ねこきちくんは、将棋連盟の将棋教室に、1月に入会して、1月は全勝、2月も全勝、しかし、3月に入り足踏みしている。1週目は、2勝1敗で、2週目は、2勝2敗。
 4月の第1週も2勝2敗だった。
 ねこきちくんは、近所のご老人や子供が集まる地域の将棋サロンに向かった。日曜日の2週目だけ開かれている。子供は無料で将棋が指せる。ちょっと無理をして付き添った。おじいさんと子供が半々だった。
 ねこきちくんは、別の小学校から来た5年生の5人組と対戦した。ほとんど、圧勝した。将棋は年齢に関係なく勝ち負けがはっきりするところがいい。2年生なったばかりのねこきちくんが5年生たちに勝ち続ける。最後に5人組の一人が「こいつはうちの学校で最強なんだぜ」と言った相手と指す。ねこきちくんはまたも勝つ。
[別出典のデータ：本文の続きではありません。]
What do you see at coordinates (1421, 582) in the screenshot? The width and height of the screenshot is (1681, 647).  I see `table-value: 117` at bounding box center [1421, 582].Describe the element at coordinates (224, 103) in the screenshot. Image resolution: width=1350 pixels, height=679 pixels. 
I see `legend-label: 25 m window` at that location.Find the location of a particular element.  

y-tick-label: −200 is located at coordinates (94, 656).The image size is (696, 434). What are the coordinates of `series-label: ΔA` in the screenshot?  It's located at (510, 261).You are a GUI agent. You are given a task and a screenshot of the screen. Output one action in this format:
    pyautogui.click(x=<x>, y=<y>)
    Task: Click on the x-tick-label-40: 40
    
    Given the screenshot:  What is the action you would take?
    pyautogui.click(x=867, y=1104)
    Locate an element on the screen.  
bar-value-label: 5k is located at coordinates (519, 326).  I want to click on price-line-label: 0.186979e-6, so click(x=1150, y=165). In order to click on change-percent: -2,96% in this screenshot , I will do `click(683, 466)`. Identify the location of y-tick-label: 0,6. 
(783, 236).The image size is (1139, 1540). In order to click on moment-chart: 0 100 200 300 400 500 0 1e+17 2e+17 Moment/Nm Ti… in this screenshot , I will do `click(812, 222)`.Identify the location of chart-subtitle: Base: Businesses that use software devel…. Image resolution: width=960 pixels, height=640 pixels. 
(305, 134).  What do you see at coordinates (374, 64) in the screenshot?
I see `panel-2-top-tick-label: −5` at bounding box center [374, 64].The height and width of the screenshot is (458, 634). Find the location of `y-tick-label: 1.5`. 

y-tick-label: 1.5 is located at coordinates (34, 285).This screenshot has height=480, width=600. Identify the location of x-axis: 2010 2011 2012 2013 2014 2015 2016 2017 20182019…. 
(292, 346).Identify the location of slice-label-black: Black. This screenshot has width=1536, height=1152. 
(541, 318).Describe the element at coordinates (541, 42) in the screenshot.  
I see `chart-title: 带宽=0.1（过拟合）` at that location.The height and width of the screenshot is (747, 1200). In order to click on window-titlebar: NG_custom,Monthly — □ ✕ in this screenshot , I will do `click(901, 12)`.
 一方、奥では、子供と指さずに、大人としか指さない子供もいる。かなり手ごわそうだ。あとで聞いた話だが、将棋のプロの養成機関「奨励会」を今年受けるそうだ。アマチュアで四段くらいの棋力がないと受からない世界である。
その日は、ねこきちくんは気分のいいまま、将棋サロンを去った。
 私は帰宅して休んだ後、読みかけの『〈銀の匙〉の国語授業』(橋本武)を手に取った。名門の灘中学では、中学3年かけて、中勘助の『銀の匙』を横道に入りながら、ゆっくり読み進める授業があるらしい。「勉強は入試のためにあるのではない」東大合格者1位になったことのある灘の先生の言葉。学ぶための力の背骨である国語の基礎力を涵養するために実践してきた。その根源は「書くこと」だと説く。
 今は、「書くこと」は困難だが、首がましになったら、やはり読んで書くことを続けていきたい。